Three incisional approaches to breast augmentation have been widely used: inframammary fold (the crease at the bottom of the breast), trans-axillary (underarm area) and periareolar (along the inferior border of the areolas). Many board-certified plastic surgeons – myself included – have abandoned the periareolar incision, as we now know that it is associated with a higher risk of capsular contracture and scar contracture compared to the other two approaches.
The inframammary fold (the crease at the bottom of the breast) is by far the most commonly used incision for placement of breast implants. It always has been, and it always will be. An incision that is planned and executed so that it falls within the inframammary fold is, in most cases, functionally invisible once it has healed and the resulting scar has fully matured. In some cases the preoperative level of the inframammary fold needs to be lowered, and in those instances it is important to use careful preoperative planning to determine exactly where the incision should be made – as one is planning an incision that is below the existing (pre-operative) fold.
The inframammary fold incision has a number of distinct advantages;
- The incision is at the periphery of the breast, so one does not have to cut through breast tissue to create the implant pocket.
- Direct access to the implant pocket permits full access to the pectoralis major muscle and the greatest number of options for altering pec major muscle anatomy, such as release of inframammary fold and parasternal origin fibers, and varying the degree of muscle separation from the posterior surface of the breast (dual-plane I, II or III dissection).
- The greatest number of options for improving preoperative breast asymmetry are available via the inframammary fold incision.
- The definition of the inframammary fold can be enhanced via the inframammary fold incision.
- If the inframammary fold needs to be lowered, this incision allows the surgeon to redefine and protect the new inframammary fold.
- Sutures can be placed that reduce the likelihood of postoperative inferior implant malposition (‘bottoming out’).
The trans-axillary or underarm area incision is also a perfectly reasonable approach to breast augmentation, and it is one I use frequently; however this incision is best reserved for specific patients. The trans-axillary approach is ideal for patients with very youthful-appearing breasts that are close to symmetrical, especially younger women with no history of pregnancy. In patients with small, youthful-appearing breasts the inframammary fold (and thus a scar in that location) can be more easily seen compared to women in which the lower pole of the breast conceals the inframammary fold. This may be a particular concern for patients that are prone to more noticeable scarring.
There are important limitations to know about the transaxillary or underarm approach.

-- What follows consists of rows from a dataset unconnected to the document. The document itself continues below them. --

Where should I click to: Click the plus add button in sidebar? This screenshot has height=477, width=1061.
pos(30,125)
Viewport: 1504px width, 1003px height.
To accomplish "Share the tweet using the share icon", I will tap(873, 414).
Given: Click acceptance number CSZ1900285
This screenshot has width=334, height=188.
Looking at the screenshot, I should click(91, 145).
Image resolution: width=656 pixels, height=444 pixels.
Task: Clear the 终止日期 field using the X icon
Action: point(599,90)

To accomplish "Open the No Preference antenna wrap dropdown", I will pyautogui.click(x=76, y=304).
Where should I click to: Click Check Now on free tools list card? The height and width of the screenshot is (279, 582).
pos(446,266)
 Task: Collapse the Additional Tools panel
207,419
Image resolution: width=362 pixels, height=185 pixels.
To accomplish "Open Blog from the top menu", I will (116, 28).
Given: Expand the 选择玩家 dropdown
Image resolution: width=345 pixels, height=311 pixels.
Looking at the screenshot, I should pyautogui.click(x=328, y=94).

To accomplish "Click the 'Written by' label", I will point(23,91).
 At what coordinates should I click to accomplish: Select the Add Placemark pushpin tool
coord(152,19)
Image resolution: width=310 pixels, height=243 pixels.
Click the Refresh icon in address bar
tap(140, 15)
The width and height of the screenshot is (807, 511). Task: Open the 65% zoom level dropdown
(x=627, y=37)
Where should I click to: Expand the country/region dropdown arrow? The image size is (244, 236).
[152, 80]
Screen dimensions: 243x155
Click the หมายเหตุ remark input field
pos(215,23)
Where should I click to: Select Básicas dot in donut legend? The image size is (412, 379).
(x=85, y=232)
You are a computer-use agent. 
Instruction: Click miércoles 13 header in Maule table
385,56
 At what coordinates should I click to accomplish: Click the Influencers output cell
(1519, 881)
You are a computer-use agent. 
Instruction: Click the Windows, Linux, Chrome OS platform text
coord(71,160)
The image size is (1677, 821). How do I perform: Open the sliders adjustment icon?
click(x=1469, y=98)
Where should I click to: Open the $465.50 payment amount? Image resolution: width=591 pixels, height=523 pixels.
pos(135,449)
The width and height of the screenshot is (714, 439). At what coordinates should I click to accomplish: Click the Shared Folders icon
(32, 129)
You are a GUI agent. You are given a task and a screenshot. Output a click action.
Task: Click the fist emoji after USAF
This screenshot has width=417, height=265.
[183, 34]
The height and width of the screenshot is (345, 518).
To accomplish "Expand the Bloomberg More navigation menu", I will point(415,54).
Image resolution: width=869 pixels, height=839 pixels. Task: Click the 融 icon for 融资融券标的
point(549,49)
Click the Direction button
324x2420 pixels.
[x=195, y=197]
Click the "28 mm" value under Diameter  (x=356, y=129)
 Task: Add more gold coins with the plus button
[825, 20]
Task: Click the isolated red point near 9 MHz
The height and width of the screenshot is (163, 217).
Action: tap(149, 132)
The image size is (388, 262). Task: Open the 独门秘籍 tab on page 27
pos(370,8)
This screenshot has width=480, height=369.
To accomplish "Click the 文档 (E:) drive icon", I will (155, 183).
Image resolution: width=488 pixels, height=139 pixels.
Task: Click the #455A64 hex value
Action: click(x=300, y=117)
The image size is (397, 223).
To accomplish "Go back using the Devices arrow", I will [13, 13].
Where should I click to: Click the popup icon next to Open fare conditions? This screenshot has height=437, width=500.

There are significant limits to the breast shape and pec major modifications that can be made, there are limits to what can be done to improve asymmetry, and when lowering the inframammary fold there is really nothing you can do to help define, support and maintain the new level of the fold. Also, it is important to know that most breast implant revisional surgeries require an anterior (i.e. inframammary fold) incision.
The patients for whom I use a transaxillary incision are most commonly young women (20’s and early 30’s) with small, youthful-appearing breasts which are roughly symmetrical and which do not require lowering of the inframammary fold to create an aesthetically ideal appearance. Many of these patients have not yet met their life partner, and they are therefore interested in the ‘stealthiest’ approach to breast augmentation. And it is definitely a very stealthy approach, for when a soft, cohesive (not highly-cohesive or ‘gummy bear’) implant is placed through an underarm incision, the breasts feel completely natural and the scar is in most cases impossible to detect.
Breast implants can be inserted through an incision in the belly button area (’trans-umbilical’ breast augmentation), however there are a number of problems with this approach and it therefore is not widely used. Approaching the surgery from such a remote location does not lend itself to the creation of a precisely-defined implant pocket, or the creation of a natural-appearing result, and this approach has a higher rate of complications and reoperation compared to the standard breast augmentation incisions. Most board-certified plastic surgeons do not use this approach.